From the records below, copy out each line that has the word "Task".

**Dataset content**.
================
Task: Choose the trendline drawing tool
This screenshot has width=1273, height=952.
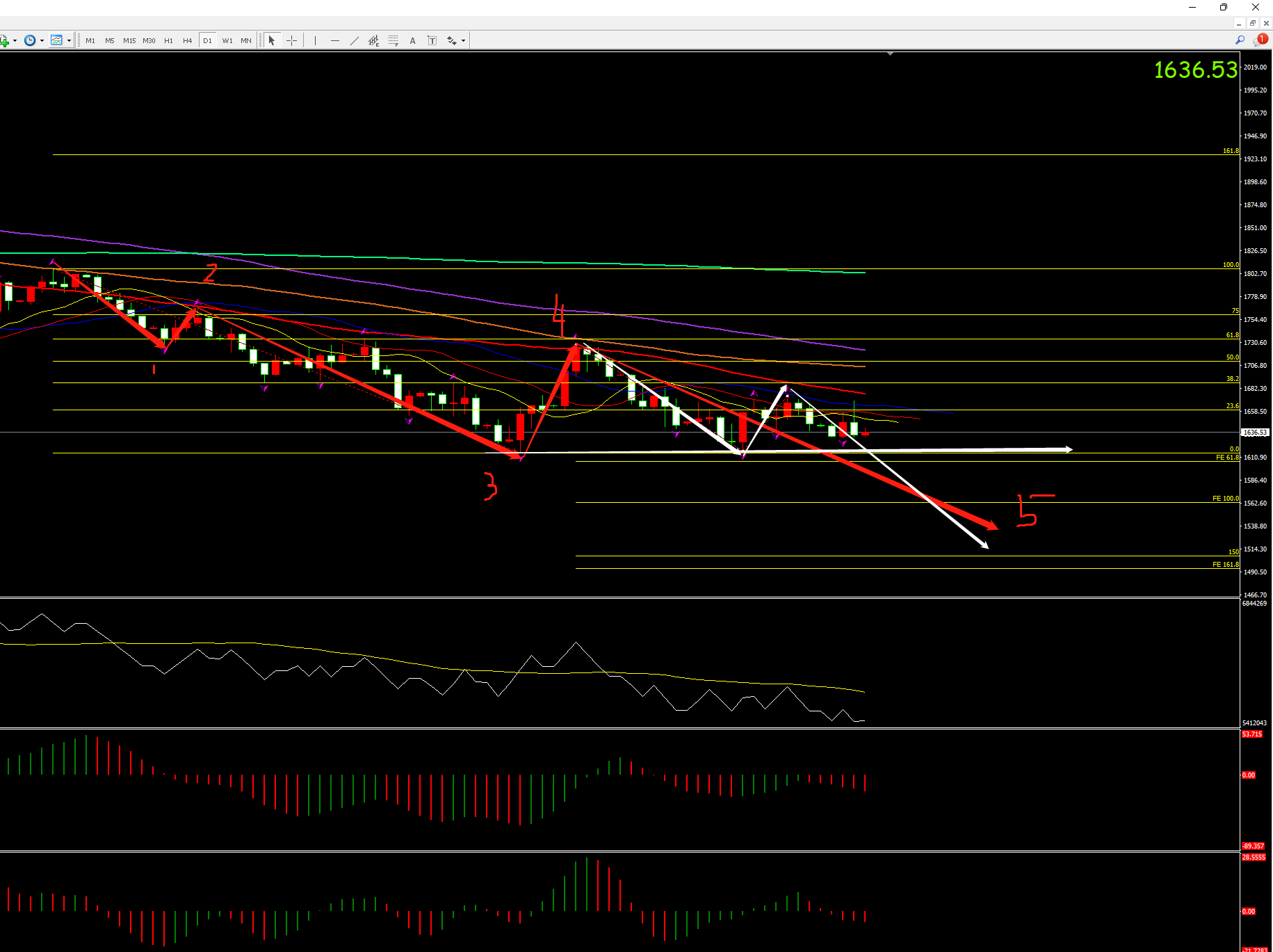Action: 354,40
================
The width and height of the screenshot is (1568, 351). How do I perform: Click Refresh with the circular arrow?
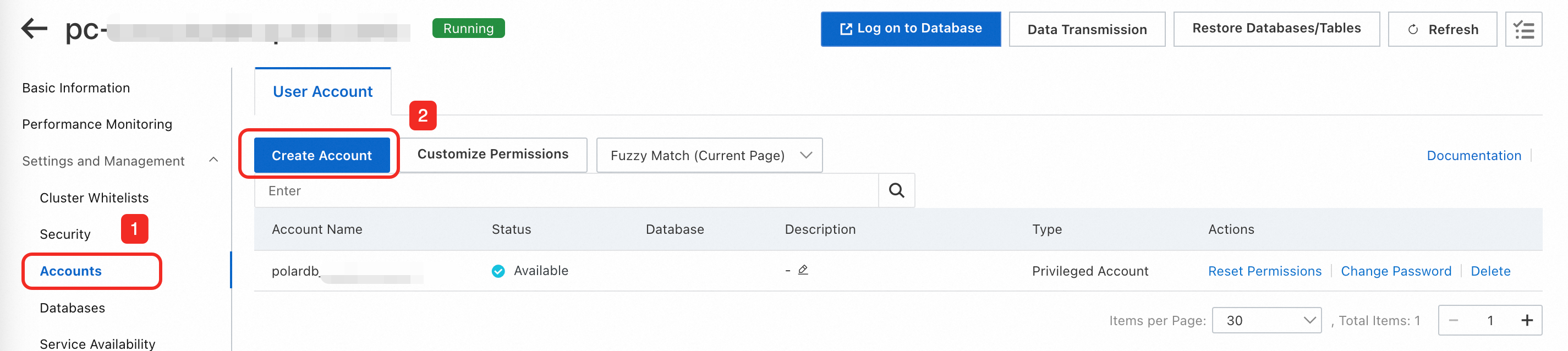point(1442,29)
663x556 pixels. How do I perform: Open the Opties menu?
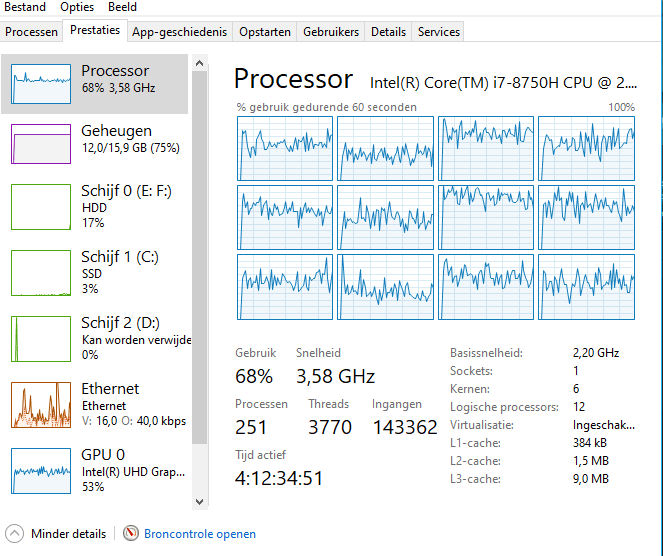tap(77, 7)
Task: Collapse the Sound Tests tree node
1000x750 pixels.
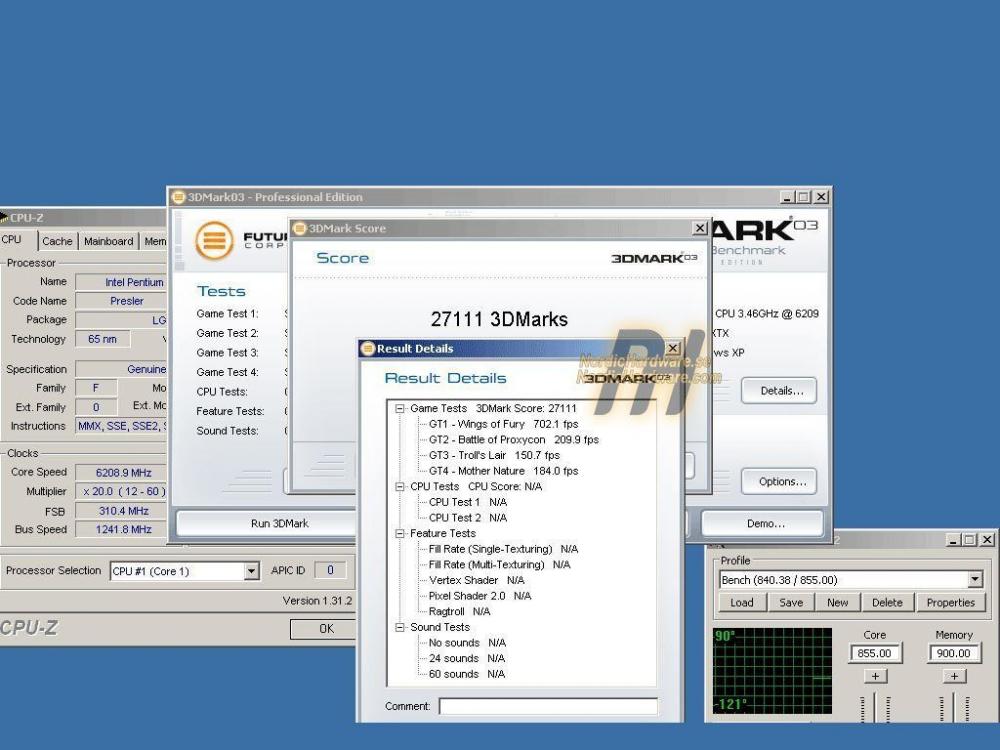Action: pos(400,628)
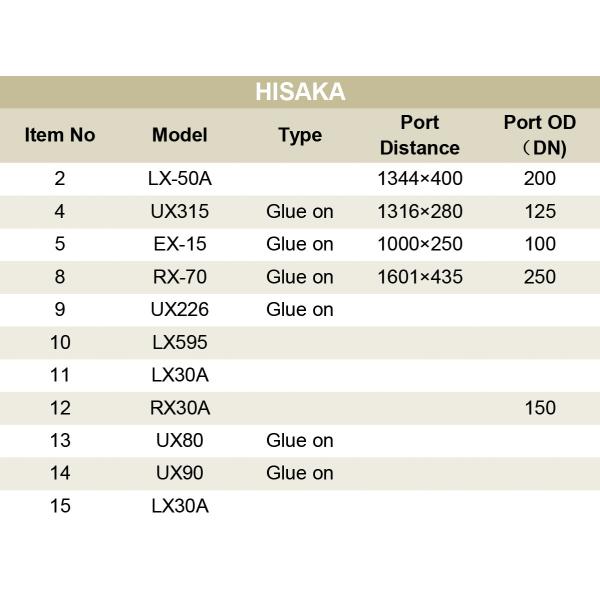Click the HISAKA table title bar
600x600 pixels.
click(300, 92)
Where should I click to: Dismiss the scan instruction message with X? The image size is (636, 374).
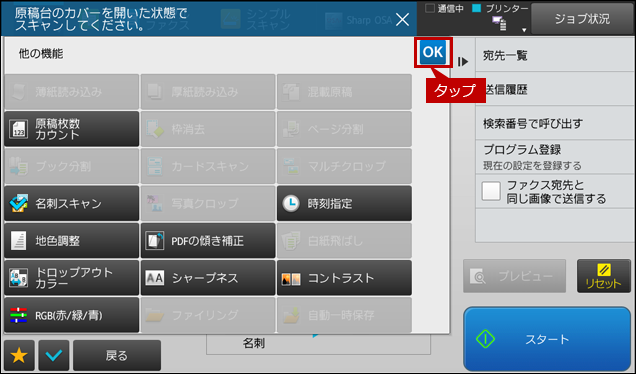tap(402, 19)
================
**Reply**.
Task: Choose the trendline drawing tool
Task: Collapse the Sound Tests tree node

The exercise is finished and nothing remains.